The Paradox of History

When one’s conclusions can be no more extensive than one’s premises, one is bound to be at a standstill.  Everything must be foreknown or foreseen…Believing in this with pathetic loyalty, we have not understood for the most part that experience is not the guide of our lives but the trial to which we submit our dreams.”

                                                                                                                                       –George Boas (1920)                                                                           

Like many Americans, I have been reflecting today on the tragedy of an earlier September 11, and on President Obama’s words last evening.  Each in its own way brought to mind Greg Dening’s idea of history making— the transformation of lived experience into narratives.

On the question of narratives, Stuart Gottlieb’s insightful essay “History’s Advice to Barack Obama” takes on “the sort of behavior that the administration keeps pointing to as on the ‘wrong side of history’.”  Gottlieb offers two examples to illustrate the claim: the first, by President Obama, that “ISI[S] has no place in he 21st century”; and the second, Secretary of State Kerry’s about “19th century behavior in the 21st century.”

Reflecting on democracy and the paradoxes of history, Grzegorz Ekiert suggests the truism that “it is difficult to build democracy in a non-democratic neighborhood.” Something “even more difficult to conceptualize,” however, are:

“[L]ong run historical developments and their impact on present political and economic outcomes…the boundaries and borders, that were in place hundred or hundred fifty years ago and disappeared a long time ago, are showing up unexpectedly in the electoral geography.  Those old borders somehow have influenced the ways in which preferences are shaped today.”

Professor Ekiert’s context is East Europe, but his point seems indisputably to apply as well to the contemporary Levant.  It expresses the rule, not an exception to it: that historical borders affect contemporary preferences.  He offers two examples in postmodern 21st century Europe:

        “[I]n Poland when one looks at the number of NGOs in the countryside, one clearly sees that in the old Russian partition, there are significantly fewer NGOs in the countryside than there are in the Austro-Hungarian or in the Prussian partitions.  So you can see that the borders between Poland’s partitions still have an impact…”

        “Or, to take another example, in the middle of the nineteenth century there were many dialects in Germany[.]  A century later…a study of regional migrations discovered that today the mobility within the old dialect boundaries is higher than across dialect boundaries.  These are example of old boundaries that disappeared a long time ago but still have some mysterious power to shape contemporary outcomes.”

The paradox, he continues, is that “long-term continuities are most prominent in places which have a lot of discontinuity…one part of this discontinuity puzzle is that collective memories are kept intact when societies experience rapid and fundamental change.”

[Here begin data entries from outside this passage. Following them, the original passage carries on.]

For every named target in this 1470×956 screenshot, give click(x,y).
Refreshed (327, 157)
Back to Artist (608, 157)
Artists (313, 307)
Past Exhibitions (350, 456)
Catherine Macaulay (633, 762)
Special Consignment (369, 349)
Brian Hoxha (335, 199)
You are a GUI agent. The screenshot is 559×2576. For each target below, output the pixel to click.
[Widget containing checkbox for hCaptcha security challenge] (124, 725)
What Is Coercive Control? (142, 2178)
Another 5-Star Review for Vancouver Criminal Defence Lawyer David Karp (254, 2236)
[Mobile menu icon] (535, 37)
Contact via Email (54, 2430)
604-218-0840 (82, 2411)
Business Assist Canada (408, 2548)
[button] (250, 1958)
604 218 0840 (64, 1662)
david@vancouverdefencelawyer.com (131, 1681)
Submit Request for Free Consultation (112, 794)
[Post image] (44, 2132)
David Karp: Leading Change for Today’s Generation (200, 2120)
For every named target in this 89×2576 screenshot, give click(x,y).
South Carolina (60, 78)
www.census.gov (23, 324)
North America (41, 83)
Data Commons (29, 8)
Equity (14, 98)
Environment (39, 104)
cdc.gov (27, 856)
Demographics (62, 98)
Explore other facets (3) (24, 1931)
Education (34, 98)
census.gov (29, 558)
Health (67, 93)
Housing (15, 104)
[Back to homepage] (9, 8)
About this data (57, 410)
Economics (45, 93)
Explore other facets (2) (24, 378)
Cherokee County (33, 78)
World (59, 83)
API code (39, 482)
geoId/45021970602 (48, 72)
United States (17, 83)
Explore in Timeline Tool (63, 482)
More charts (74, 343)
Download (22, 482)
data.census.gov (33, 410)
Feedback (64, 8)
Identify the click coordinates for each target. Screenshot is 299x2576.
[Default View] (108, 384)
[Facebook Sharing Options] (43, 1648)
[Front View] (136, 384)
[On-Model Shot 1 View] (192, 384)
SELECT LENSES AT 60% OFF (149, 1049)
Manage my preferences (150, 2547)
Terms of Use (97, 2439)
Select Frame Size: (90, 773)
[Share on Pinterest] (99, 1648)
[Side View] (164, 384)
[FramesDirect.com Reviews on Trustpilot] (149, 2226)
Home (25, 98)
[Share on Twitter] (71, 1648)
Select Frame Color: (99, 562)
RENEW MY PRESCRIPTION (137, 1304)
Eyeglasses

One might ask: where is this more the case than the Levant?  A commentary in today’s Al-Jazeera asks, “Obama: Can his plan save the Levant?” (one might append parenthetically “from itself”).  It states, “Briefings ahead of the announcement speak of a three-year conflict that recognises [sic] that the Islamic State group operates across borders but could initially focus on the battle for Iraq.”  Borders?  Lines on a map are Marquess of Queensberry rules in a street fight.  The quaint notion that, in a place like the Levant, borders once done cannot be undone is delusional in the face of an adversary like the Islamic State.  It doesn’t cross borders: it erases and redraws them like a demented Sykes-Picot.  That realization may underlie in some part Turkey’s refusal today to join “the coalition of the willing,” since it has not-inconsiderable experience with both redrawn borders, and rapid and fundamental change.

President Obama has a puzzlingly orthogenic view of capital H “history”: his History moves in a guided and unilinear fashion.  As a guide to statecraft, that view is fundamentally flawed.  It is bad science allowed to mutate into bad historiography: a discreditable “idea of continuous and progressive change,” of “evolution in a ‘strait line’.”  Its dogma is that History is discernably directionable, in the conviction, as Guyer put it, that it is “almost incredible” that what we see today is the product of “generation after generation…of purely accidental mutation.”  It may be comforting to imagine some benign “omega point,” in Teilhard de Chardin’s term, toward which History marches deterministically, if at times unevenly.  It is, however, a dangerously inept compass to guide policy, and a springboard for ill-conceived actions.  To paraphrase Don Corleone, pundits and philosophers can afford to be careless, not wartime leaders.

The point Gottlieb drives home in his essay is that active American leadership and engagement is sine qua non to confronting and defeating “territorial aggressors and anti-liberal ideologies.”  These are “the familiar components of international politics”: it is American liberal norms and institutions that are historically anomalous in a resolutely Hobbesian world.  That is the point about American exceptionalism: that it is the exception.

We are not flotsam in some metaphorical stream of history.  We are actors.  For wartime leaders, that means actively making history, or more clearly, making the history that will not otherwise come to pass.  As the events of twelve years ago proved resolutely, events will not otherwise default to our favor.